> _Fragment tekstu_
+ + + +

Huawei było jedną pośród pierwszych marek, które zaprezentowały kilka lat temu składany smartfon. Jedną z nieliczny z ekranem zginanym zewnętrznie. Po kilku generacjach chiński producent powrócił do tego formatu. I dobrze! Dla mnie jest ciekawszy. Podatniejszy na zniszczenia (czym osobiście po moich ostatnich akcjach powinienem się bardziej przejmować 😛 ), ale sensowniejszy. Huawei Mate Xs 2 to następca wariantu z 2020 roku.

Huawei Mate Xs 2 składany smartfon

Huawei Mate Xs 2 – cechy szczególne

Premiera, jak to zwykle bywa przy okazji ostatnich chińskich propozycji, odbyła się w Państwie Środka. Najwyraźniejszą zmianą w nowej „eSce” jest wspomniany już we wstępnie redesign. Powrót do korzeni, ale już z uwzględnieniem poprawek i zebranego na przestrzeni lat know-how. Szybko przypomnę, że pierwsza konstrukcja – właśnie z panelem na zewnątrz – miała dość sporą obsuwę czasową, prawdopodobnie z uwagi na niespodziewane problemy związane z unikatową konstrukcją.

Wszyscy rywale oferowali składane do środka smartfony. Huawei chce się na ich tle nieco wyróżnić. Z nowego-starego podejścia cieszyłbym się bardziej, ale chyba nie ma sobie co zawracać głowy Matem Xs 2 z dwóch powodów. Pewnie nie pojawi się poza Chinami, a jak już to bez usług Google (zresztą system jest HarmonyOS). Mogę jedynie podziwiać rozwiązania zastosowane w nowej jednostce. W najnowszej propozycji postarano się bardziej o działanie grzbietu. Po otwarciu wyświetlacza jego powierzchnia ma być równiejsza, szczególnie w miejscu zgięcia. Mechanizm powinien być też wytrzymalszy.

+ + + +

> _Dane lokalizacji we współrzędnych pikseli_
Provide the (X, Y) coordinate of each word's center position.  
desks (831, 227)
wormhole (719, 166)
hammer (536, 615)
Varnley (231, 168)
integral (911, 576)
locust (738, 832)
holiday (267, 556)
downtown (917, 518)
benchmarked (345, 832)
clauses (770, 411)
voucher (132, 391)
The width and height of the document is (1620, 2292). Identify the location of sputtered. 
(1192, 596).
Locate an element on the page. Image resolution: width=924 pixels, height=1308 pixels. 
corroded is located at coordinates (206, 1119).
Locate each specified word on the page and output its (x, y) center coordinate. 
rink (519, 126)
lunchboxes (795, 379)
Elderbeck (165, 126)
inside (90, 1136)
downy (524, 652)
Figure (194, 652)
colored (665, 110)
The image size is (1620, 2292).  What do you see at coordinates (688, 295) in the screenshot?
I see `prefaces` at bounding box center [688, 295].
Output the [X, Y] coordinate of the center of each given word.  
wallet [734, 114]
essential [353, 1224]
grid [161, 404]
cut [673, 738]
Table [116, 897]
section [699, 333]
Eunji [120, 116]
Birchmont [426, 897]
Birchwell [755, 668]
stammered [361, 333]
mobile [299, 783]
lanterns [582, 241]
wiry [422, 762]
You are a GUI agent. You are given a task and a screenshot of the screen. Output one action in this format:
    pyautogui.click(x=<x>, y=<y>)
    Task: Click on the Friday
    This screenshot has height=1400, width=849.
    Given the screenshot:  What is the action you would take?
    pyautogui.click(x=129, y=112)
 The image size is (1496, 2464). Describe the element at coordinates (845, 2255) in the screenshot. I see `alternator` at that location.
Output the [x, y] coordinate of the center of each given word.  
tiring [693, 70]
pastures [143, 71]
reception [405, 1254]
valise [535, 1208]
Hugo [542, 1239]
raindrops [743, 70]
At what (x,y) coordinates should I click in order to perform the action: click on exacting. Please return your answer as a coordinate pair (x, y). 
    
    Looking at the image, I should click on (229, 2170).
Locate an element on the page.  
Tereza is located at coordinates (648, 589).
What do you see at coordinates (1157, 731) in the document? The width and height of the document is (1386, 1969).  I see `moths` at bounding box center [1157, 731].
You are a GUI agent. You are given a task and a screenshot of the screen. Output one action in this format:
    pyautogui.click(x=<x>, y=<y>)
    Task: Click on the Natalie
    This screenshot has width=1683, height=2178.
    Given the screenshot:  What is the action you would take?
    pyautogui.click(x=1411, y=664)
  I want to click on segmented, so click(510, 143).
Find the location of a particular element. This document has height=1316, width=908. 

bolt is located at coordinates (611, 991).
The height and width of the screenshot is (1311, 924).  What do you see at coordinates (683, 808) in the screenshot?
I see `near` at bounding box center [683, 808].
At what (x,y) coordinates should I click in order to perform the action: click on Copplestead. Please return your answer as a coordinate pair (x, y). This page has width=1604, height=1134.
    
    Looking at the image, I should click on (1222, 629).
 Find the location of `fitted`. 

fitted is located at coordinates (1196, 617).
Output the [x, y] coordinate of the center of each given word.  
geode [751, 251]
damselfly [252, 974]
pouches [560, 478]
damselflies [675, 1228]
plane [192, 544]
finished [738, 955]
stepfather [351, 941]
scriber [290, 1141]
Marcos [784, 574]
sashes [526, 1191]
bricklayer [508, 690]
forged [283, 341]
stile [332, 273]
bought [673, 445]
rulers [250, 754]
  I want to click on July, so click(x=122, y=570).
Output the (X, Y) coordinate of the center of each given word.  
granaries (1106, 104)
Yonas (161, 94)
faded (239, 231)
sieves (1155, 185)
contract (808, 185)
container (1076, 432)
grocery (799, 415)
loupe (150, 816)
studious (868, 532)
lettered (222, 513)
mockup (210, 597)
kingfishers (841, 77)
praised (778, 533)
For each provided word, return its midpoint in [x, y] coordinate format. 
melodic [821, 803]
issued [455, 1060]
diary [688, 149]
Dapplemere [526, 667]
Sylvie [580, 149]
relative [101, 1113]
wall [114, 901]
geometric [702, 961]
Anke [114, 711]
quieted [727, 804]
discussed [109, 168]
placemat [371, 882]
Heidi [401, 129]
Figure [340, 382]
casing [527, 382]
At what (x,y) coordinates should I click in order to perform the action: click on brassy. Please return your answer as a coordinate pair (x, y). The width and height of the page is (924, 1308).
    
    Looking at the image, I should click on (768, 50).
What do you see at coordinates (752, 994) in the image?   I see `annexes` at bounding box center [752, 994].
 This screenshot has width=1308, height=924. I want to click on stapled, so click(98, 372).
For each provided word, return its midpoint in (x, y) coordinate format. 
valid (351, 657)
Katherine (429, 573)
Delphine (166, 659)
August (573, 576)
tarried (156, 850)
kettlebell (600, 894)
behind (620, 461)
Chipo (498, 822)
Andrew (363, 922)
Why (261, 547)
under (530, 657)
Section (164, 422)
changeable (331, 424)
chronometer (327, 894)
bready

+ + + +

> _Zadania do wykonania_
a) Zmień fragment tekstu o Huawei Mate Xs 2, zaczynając od „Huawei Mate Xs 2 składany” i ciągnąc aż do „z unikatową konstrukcją.”, tak by zamiast „Państwie Środka” stało „Chinach”.
b) Jaki system ma Huawei Mate Xs 2 według tekstu o tym smartfonie?
c) Podaj wszystkie nazwy firm i systemów operacyjnych, które padają w tekście o Huawei Mate Xs 2.

> _Wykonane ćwiczenie_
a)
Huawei Mate Xs 2 składany smartfon

Huawei Mate Xs 2 – cechy szczególne

Premiera, jak to zwykle bywa przy okazji ostatnich chińskich propozycji, odbyła się w Chinach. Najwyraźniejszą zmianą w nowej „eSce” jest wspomniany już we wstępnie redesign. Powrót do korzeni, ale już z uwzględnieniem poprawek i zebranego na przestrzeni lat know-how. Szybko przypomnę, że pierwsza konstrukcja – właśnie z panelem na zewnątrz – miała dość sporą obsuwę czasową, prawdopodobnie z uwagi na niespodziewane problemy związane z unikatową konstrukcją.

b) HarmonyOS.

c) Huawei, Google, HarmonyOS